Microsoft's bringing some new features to its Edge browser and its Bing search engine, and you've got to give it points for trying. After Internet Explorer became the butt of browser-related jokes, the Chromium-based Edge has proven a worthy rival to market dominator, Chrome, and not just because it has a better built-in game. Edge uses fewer resources than Chrome, while still supporting the same extensions, making it easy for Chrome users to switch. Bing meanwhile, well, it's not enjoyed the same reception.
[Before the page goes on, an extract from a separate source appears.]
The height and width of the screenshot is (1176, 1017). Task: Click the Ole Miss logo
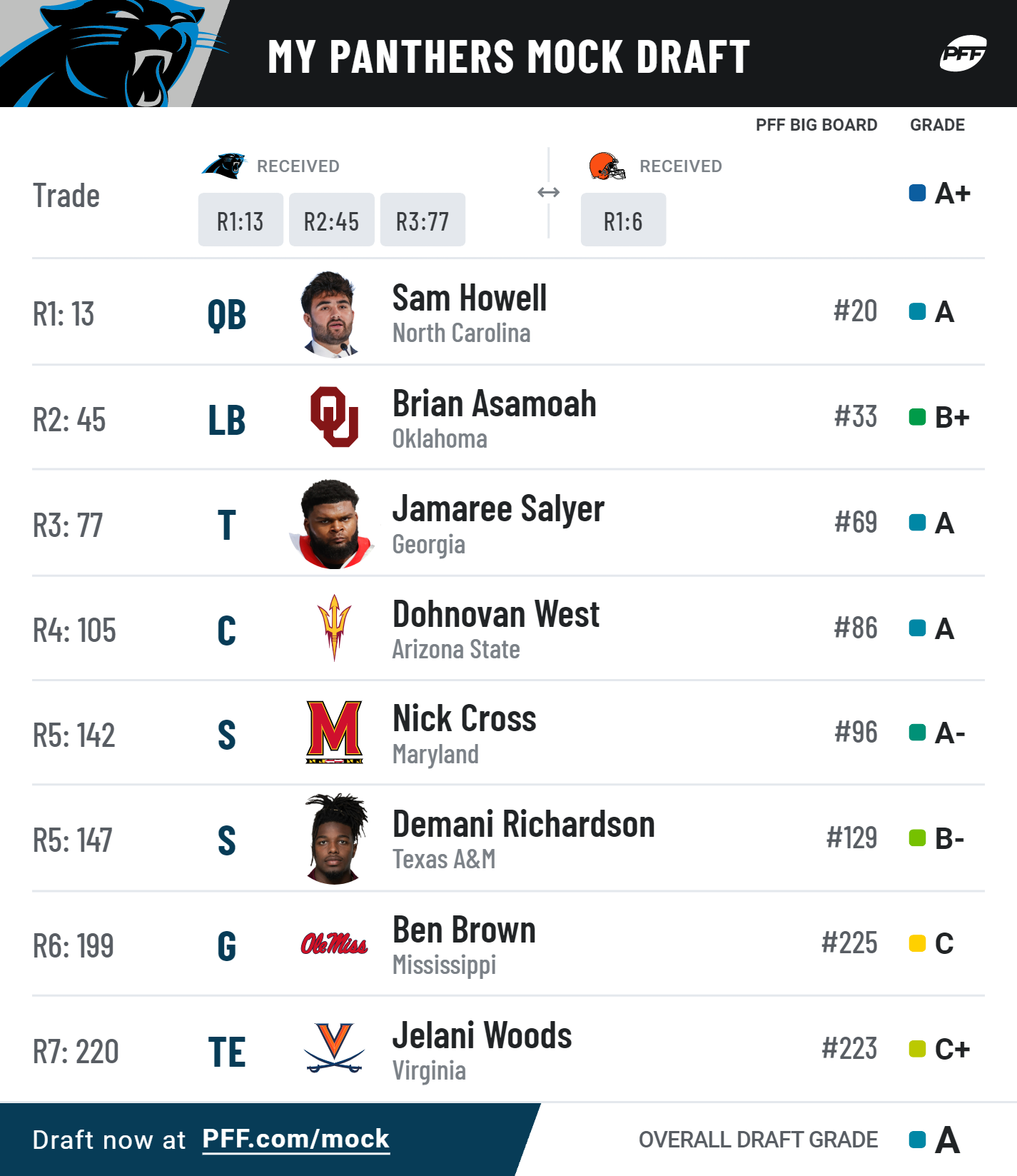(x=334, y=944)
Today Edge gets vertical tabs and faster load times, while Bing gets a new way to handle recipes and other multifaceted content.
Stack 'em up — As any self-respecting tab hoarder knows, there comes a time, around 20 tabs in, where the only way to distinguish tabs is by their favicons, because their headers have been squished down to the point of being a letter or two, if not totally invisible. To combat this — and make it easier to navigate the tabs you've had languishing in your browser since there was a dogless President in The White House — Edge now lets you arrange tabs vertically with the click of a button.
Load 'em fast — Microsoft's also added something called "startup boost" which will roll out later this month and which it claims improves the time it takes to open Edge and reload tabs from a previous session after rebooting or relaunching the browser. Microsoft's claiming an improvement of between 29 percent and 41 percent.
Performance updates are a big deal for Microsoft, and last month it added the option for tabs to put themselves to sleep automatically after a certain period to cut down on CPU and memory usage, while also extending battery life.
Context is king on Bing — Bing might be struggling to find an audience, but Microsoft's not giving up on it. Today it's adding " interactive Bing search results" that show more context on search results without having to open links. In the announcement, Microsoft uses recipes as an example.
"For instance, with more people cooking from home, we’ve heard many mention that they are overwhelmed by the sheer amount of recipe options online, and frustrated by recipes hidden below long introductions and ads. To help with that, we’ve released an updated recipes experience that extracts and aggregates the most relevant recipe content and presents it in a single view on the search results page," the company's Liat Ben-Zur, CVP of Modern Life and Devices says.
Microsoft's also added an infographic-like sidebar layout for certain search results to make it easier to parse pertinent information without having to navigate to individual links. The company uses the example of searching for information on animals, tourist destinations, or what it calls "list-centric search queries" like “best rivers to visit” or “most interesting volcanoes.”
Ben-Zur explains, "Instead of getting just a text result, or information on a single answer, you get an explorable overview of relevant image-led content."
Will these updates get us using Bing instead of Google or the more privacy-focused DuckDuckGo? Probably not, but maybe, one day, Bing will pull an Edge and suddenly become compelling enough for us to switch. Stranger things have happened.